**Passage à lire**
On a mis en doute que Napoléon ait réellement voulu soulever les serfs contre les nobles, comme il soulevait déjà les Polonais contre les Russes. Lui-même s’en défend dans son allocution au sénat français du 20 décembre 1812. « J’aurais pu armer la plus grande partie de sa population contre elle-même (la Russie). Un grand nombre de villages l’ont demandé ; mais, lorsque j’ai connu l’abrutissement de cette classe nombreuse du peuple russe, je me suis refusé à cette mesure, qui aurait voué à la mort, à la dévastation et aux plus horribles supplices bien des familles. » Il y avait songé pourtant, comme on le voit par sa lettre au prince Eugène, du 5 août 1812. « Si cette révolte des paysans avait lieu dans l’ancienne Russie, cela pourrait être considéré comme une chose très avantageuse dont nous tirerions bon parti… Donnez-moi des renseignemens là-dessus, et faites-moi connaître quelle espèce de décret et de proclamation on pourrait faire pour exciter la révolte des paysans dans la Russie et se les rallier[1]. »

**Enregistrements présentés**
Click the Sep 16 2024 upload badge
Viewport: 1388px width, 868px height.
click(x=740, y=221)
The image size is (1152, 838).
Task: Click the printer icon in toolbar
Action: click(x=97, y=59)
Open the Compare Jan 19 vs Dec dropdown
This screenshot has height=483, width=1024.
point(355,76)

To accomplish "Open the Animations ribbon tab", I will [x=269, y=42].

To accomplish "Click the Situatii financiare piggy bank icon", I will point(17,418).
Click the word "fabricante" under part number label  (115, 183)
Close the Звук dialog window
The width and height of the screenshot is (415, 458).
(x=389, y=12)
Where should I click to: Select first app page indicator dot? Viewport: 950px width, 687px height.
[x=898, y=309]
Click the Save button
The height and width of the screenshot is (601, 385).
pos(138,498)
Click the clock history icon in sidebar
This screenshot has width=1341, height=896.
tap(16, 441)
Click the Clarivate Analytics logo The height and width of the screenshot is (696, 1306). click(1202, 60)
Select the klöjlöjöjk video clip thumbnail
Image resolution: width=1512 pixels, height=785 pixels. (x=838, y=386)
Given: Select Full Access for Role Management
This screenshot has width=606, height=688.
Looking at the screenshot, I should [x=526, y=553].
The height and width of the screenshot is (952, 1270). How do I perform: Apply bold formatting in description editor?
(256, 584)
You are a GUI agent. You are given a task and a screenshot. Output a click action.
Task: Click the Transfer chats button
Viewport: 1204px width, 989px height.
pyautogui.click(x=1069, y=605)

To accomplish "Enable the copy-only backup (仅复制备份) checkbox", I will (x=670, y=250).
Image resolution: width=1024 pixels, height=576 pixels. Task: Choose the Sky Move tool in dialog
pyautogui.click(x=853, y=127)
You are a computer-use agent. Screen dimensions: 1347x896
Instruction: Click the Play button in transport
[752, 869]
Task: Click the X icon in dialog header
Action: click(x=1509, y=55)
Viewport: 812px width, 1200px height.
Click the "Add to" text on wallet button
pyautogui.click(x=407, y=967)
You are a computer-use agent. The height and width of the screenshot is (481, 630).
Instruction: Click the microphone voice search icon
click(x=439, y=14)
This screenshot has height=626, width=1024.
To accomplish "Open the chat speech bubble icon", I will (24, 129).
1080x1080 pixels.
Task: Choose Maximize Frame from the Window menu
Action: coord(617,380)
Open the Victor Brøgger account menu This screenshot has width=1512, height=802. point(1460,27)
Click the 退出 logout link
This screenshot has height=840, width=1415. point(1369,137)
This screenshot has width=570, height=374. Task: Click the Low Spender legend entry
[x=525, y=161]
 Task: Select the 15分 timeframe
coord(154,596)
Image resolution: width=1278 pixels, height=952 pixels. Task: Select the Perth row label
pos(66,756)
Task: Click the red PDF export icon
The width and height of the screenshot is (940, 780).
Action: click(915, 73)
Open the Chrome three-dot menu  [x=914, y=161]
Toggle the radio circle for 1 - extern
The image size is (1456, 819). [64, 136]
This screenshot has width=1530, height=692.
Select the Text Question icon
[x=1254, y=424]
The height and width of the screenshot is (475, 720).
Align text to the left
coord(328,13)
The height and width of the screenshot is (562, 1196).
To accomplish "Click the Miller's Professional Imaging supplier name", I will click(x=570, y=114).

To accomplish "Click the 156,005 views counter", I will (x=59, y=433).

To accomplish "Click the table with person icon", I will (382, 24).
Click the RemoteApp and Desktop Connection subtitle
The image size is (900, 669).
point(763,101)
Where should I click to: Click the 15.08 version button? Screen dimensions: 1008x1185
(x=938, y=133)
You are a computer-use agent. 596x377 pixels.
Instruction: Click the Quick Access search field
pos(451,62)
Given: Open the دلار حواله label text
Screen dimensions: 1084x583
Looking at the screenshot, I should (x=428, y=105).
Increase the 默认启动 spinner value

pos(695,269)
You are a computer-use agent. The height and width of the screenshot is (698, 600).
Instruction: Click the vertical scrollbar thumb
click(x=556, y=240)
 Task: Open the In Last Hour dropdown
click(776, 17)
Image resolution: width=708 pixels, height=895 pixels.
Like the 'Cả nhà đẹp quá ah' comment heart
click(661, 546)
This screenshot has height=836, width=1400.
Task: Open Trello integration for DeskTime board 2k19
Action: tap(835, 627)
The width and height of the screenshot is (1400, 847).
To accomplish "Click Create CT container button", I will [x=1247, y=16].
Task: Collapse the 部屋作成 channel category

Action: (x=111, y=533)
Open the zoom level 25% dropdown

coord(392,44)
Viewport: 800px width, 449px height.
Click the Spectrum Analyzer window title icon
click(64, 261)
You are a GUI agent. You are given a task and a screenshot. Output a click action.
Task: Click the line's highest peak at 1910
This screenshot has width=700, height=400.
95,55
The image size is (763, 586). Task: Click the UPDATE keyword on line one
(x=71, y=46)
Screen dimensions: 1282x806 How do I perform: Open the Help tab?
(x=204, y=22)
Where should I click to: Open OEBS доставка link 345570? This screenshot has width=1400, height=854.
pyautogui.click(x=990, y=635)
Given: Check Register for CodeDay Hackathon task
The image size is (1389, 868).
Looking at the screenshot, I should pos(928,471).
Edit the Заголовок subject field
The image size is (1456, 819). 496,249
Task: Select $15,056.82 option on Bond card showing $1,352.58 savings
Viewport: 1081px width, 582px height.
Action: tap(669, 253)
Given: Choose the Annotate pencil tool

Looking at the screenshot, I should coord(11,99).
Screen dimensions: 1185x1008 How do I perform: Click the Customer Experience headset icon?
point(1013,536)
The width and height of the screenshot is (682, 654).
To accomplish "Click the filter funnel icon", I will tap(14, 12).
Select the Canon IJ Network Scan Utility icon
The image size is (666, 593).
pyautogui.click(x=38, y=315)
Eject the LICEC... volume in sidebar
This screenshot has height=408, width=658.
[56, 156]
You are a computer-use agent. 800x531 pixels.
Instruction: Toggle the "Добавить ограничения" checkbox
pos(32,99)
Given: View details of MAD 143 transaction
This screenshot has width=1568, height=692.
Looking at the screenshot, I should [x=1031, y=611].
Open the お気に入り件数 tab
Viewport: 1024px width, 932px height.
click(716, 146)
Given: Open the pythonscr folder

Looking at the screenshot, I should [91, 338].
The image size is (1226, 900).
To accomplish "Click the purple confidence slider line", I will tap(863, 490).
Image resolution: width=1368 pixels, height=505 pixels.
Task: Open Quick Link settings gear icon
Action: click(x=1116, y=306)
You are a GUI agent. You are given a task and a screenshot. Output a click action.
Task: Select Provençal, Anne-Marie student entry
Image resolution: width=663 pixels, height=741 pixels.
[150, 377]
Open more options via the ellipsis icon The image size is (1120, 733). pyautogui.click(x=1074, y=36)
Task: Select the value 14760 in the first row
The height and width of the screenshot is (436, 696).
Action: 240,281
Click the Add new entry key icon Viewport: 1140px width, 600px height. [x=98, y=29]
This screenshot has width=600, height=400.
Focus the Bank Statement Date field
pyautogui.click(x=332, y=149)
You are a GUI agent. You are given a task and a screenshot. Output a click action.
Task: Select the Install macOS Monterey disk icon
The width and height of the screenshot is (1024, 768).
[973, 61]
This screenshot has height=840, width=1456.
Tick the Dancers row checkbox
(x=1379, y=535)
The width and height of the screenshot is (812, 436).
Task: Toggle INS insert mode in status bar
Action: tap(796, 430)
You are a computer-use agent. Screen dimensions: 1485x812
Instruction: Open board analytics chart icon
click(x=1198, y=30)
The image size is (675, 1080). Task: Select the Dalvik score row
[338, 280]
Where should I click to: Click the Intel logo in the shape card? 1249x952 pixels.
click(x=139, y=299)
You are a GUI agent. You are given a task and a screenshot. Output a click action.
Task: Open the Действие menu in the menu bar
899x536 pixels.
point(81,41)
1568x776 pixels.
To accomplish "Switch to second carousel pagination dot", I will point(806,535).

**Travail demandé**
(a) Dans le passage sur Napoléon et les serfs russes, quelle est la date de l'allocution de Napoléon au sénat français ?
(b) Poursuivez le passage sur Napoléon et les serfs russes à partir de sa dernière phrase.

**Résultats dans l'ordre**
(a) Le 20 décembre 1812.

(b)
Quoi qu’il en soit, dans ces vastes espaces de la Russie, où les nouvelles vraies et plus encore les nouvelles fausses se répandent avec une si merveilleuse rapidité, on commençait à s’entretenir dans les isbas de sapin au toit de chaume de ce tsar des Français qui apportait aux paysans la liberté. La fermentation était grande dans une partie des campagnes, et peu s’en fallut que la guerre d’invasion ne se compliquât d’une guerre servile. Voici ce que nous raconte sur les paysans du haut Volga la fille de l’intendant du baron Korf à Edimonovo. « Nos paysans étaient riches ; on comptait dans une seule ferme Jusqu’à cinquante chevaux. Mon père ordonna que chacun eût à tenir prêt un cheval et une télègue pour emmener ce qui appartenait au maître, ainsi que les vieillards et les enfans, pour le cas où Napoléon viendrait de notre côté. Les paysans écoutèrent, se séparèrent et n’en firent qu’à leur tête. Le même jour, comme j’allais me promener dans le village, je les entendais causer entre eux. — Comment ? nous irions préparer des chevaux pour les effets du maître ! Bonaparte vient pour nous donner la liberté, nous ne voulons plus avoir de maîtres. — J’eus grand’peur pour mon père ; je pensais que, si les paysans se révoltaient

  1. Voyez ce que dit Haxthausen (Études sur la Russie) des vieux-croyans, qui reconnurent dans Napoléon une sorte de messie et lui envoyèrent une députation vêtue de blanc. Gouvion Saint-Cyr raconte que les paysans attaquaient déjà les petits détachemens de troupes russes, et qu’ils amenèrent un jour à son quartier-général de Polotsk 30 dragons russes qu’ils avaient faits prisonniers.